**Material:**

---------------

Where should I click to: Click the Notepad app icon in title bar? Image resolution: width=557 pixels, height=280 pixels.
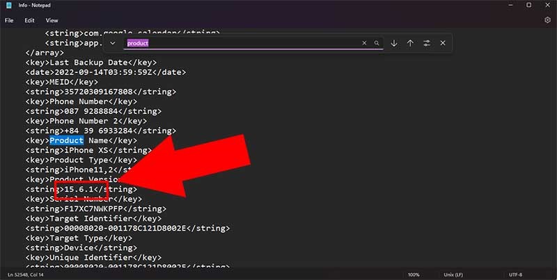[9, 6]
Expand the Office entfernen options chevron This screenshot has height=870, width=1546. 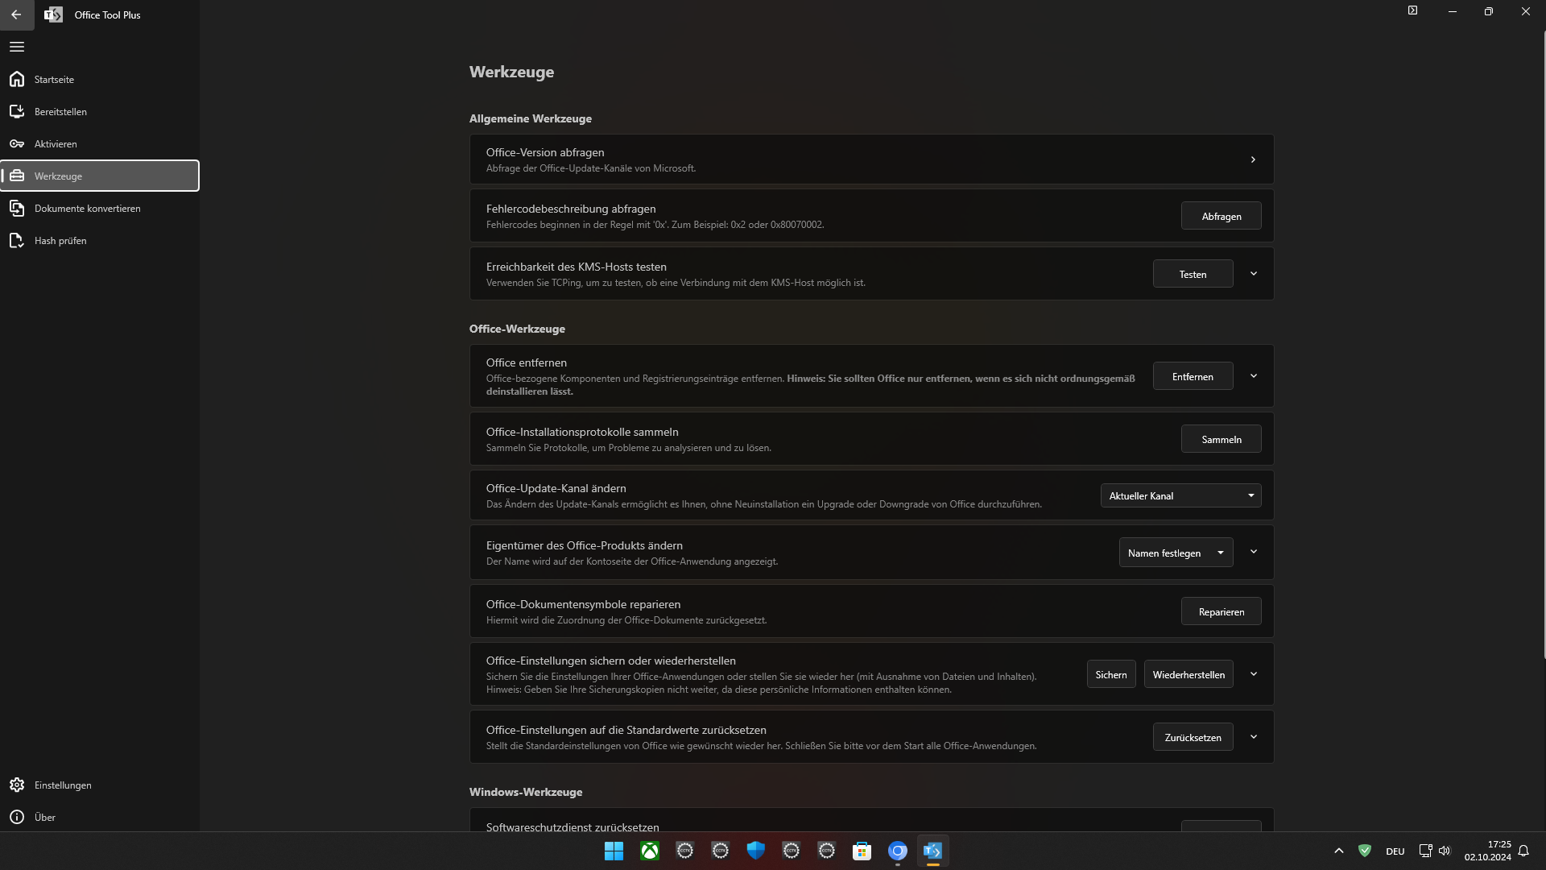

---------------

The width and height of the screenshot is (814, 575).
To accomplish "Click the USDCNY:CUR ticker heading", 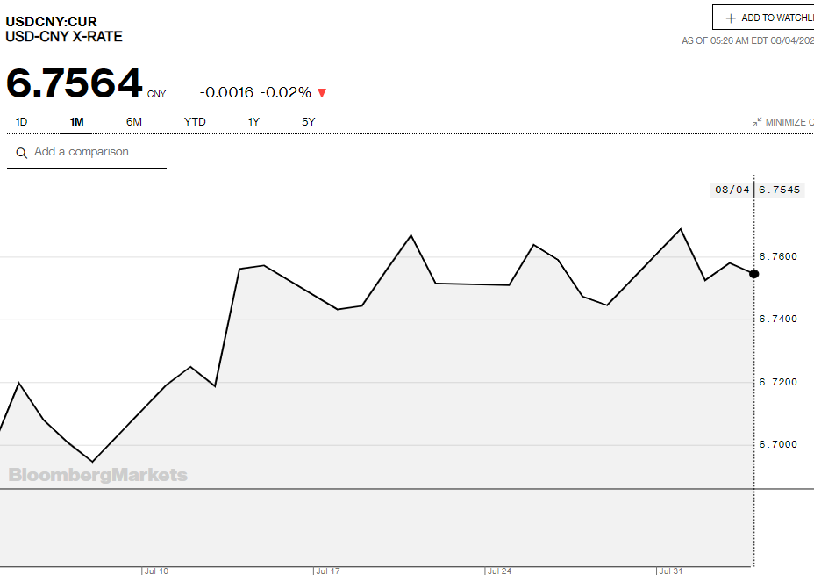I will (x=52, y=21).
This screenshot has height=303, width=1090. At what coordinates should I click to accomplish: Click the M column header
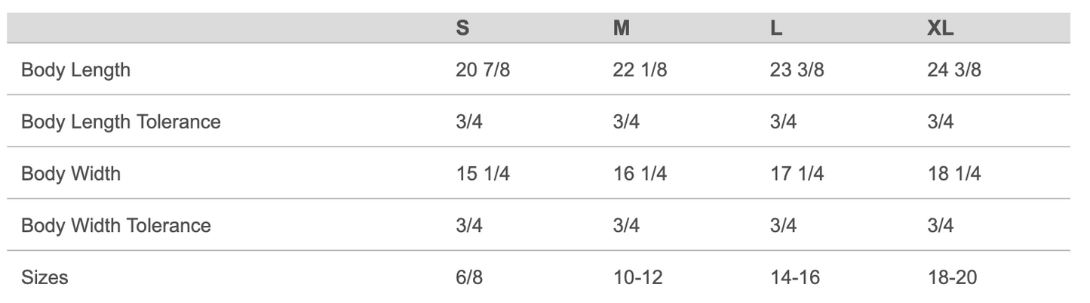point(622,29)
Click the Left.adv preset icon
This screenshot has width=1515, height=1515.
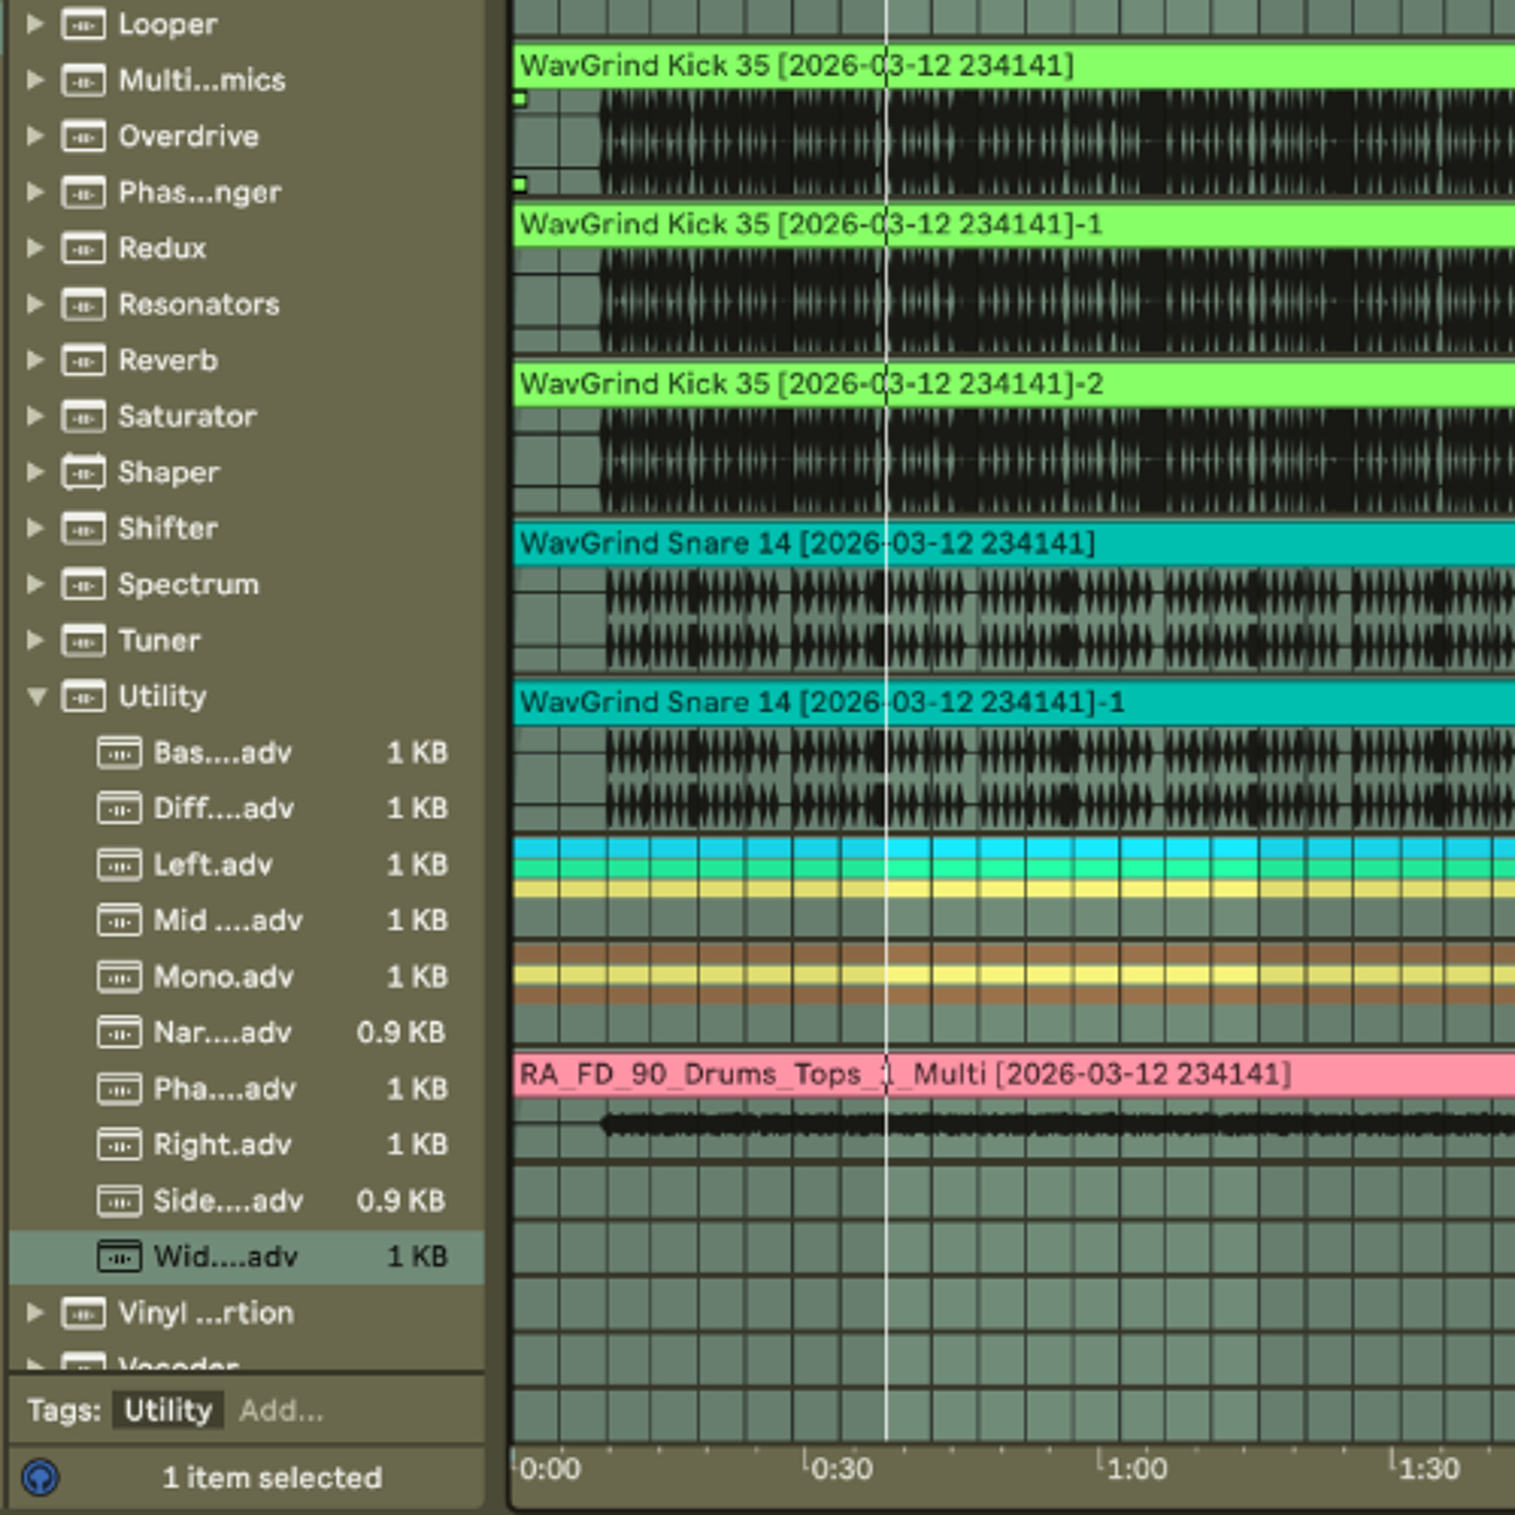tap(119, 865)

---------------

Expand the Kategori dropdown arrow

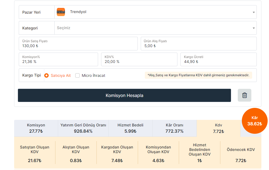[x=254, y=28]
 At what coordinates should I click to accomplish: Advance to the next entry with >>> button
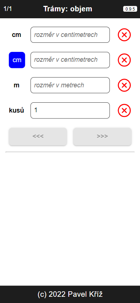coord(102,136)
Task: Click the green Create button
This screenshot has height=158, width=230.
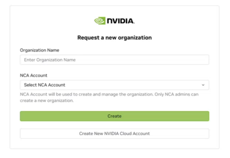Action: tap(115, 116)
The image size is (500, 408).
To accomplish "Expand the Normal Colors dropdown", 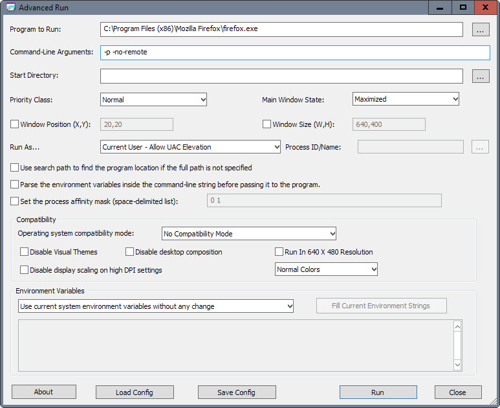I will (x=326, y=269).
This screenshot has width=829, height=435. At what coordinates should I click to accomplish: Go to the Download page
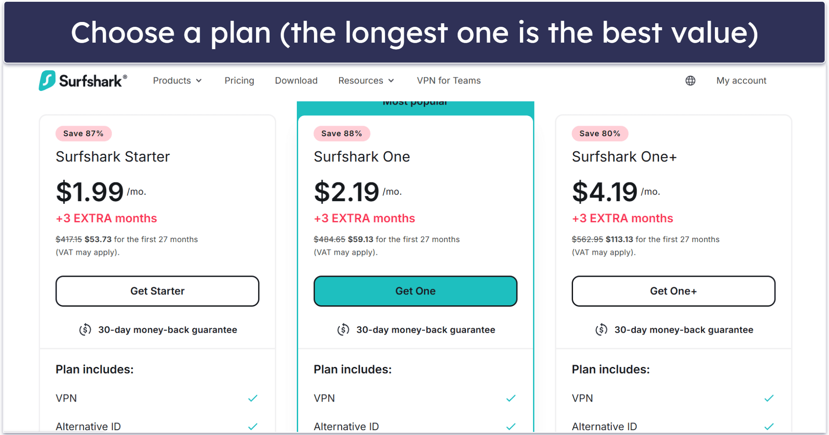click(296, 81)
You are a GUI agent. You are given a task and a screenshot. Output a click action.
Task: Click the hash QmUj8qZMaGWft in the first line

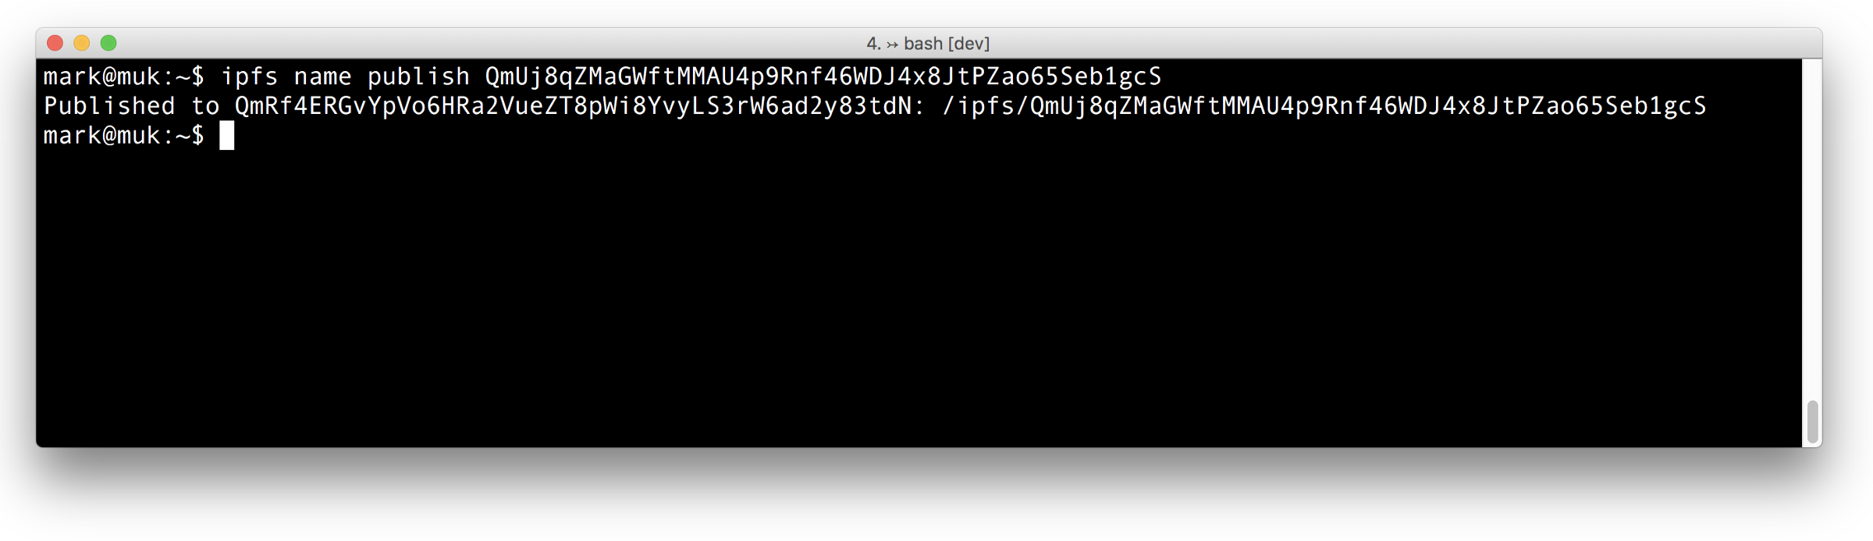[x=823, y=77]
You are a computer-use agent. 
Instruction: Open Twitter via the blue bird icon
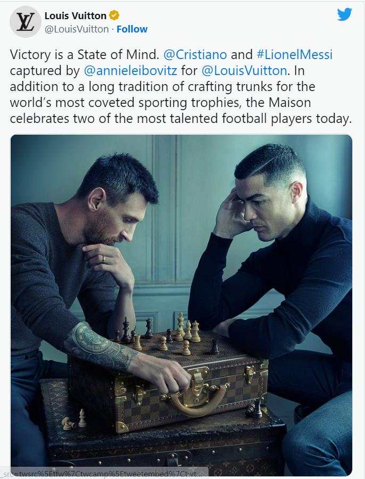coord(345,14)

---------------

Copy the records word for word, beginning at the line that has "Where should I" and stopping after the line that has "Expand the Office". Leave the pictures out.

Where should I click to: Click the Notepad app icon in title bar? Image resolution: width=557 pixels, height=280 pixels.
[9, 6]
Expand the Office entfernen options chevron This screenshot has height=870, width=1546. 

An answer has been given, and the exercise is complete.